On the other hand, Mank is steeped with aphorisms and sarcastic jokes like, “Write hard. Aim low,” and “If I could swim, I’d be doing swimmingly,” or “I thought, I was rejecting a humiliating handout, when all the time, I was nixing a respectable bribe.”

Depicted in the movie, Hollywood appears in a completely different guise than one might imagine. This is a corrupt and gloom place where integrity is traded for a chance to sit in the big chair. For example, William Hearst funds the film company MGM to make phony films and promote to the governor a person who represents his interests.

Generally, the movie performance is incredible. To convey the atmosphere of the 1930s, David Fincher used the black & white colors, curved fonts and fading transitions that were so popular in the XXth century. Cuban cigars, felt hats, humpback cars created that unique American entourage, and the impeccable acting makes you believe what’s happening on the screen. All this gives the impression of “dizzying time-machine splendor.”

On review website ‘Rotten Tomatoes,’ Mank received mostly positive reviews. Critics commented the movie so: “Sharply written and brilliantly performed, Mank peers behind the scenes of Citizen Kane to tell an old Hollywood story that could end up being a classic in its own right.” However, some viewers called the movie boring and too complicated (well, they haven’t seen my review yet.).

‘Rotten Tomatoes’ rated Mank 7.6/10, ‘Metacritic’ rated it 79/100, and ‘IndieWire’ gave the movie a “B+.”

As for me, Mank turned out really difficult.
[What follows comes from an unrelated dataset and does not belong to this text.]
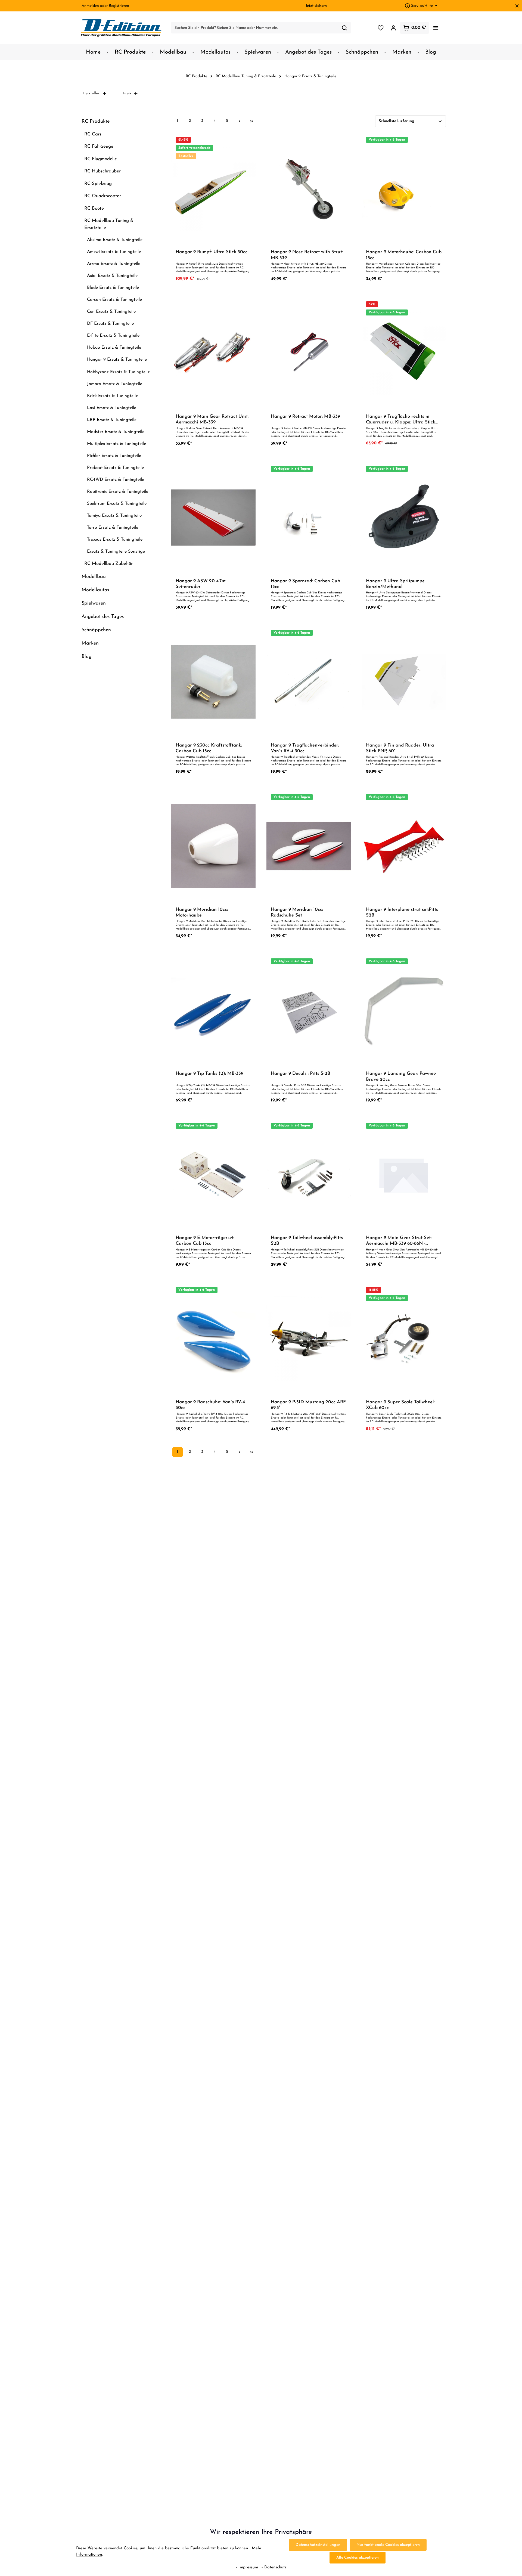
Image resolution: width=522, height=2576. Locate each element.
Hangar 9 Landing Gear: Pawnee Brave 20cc (401, 1076)
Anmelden (90, 6)
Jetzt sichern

Although its running time is only two hours, it took me the whole eight hours to watch and understand it. Quite often I had to pause the movie to read additional materials or rewatch scenes. However, this sacrifice was worth it.

During watching I was sharing Mank’s drunken merriment and his sad sobriety, witnessing his fight against corrupt Hollywood, and living the life of the America’s greatest screenwriter. The movie gave me an unforgettable experience and once again proved that violating social norms is much better than blindly imitating them.

Indeed, ‘Mank’ is not for everyone. It strains the brains and provokes thinking. So, if you like intellectual movies, this one will be the best choice.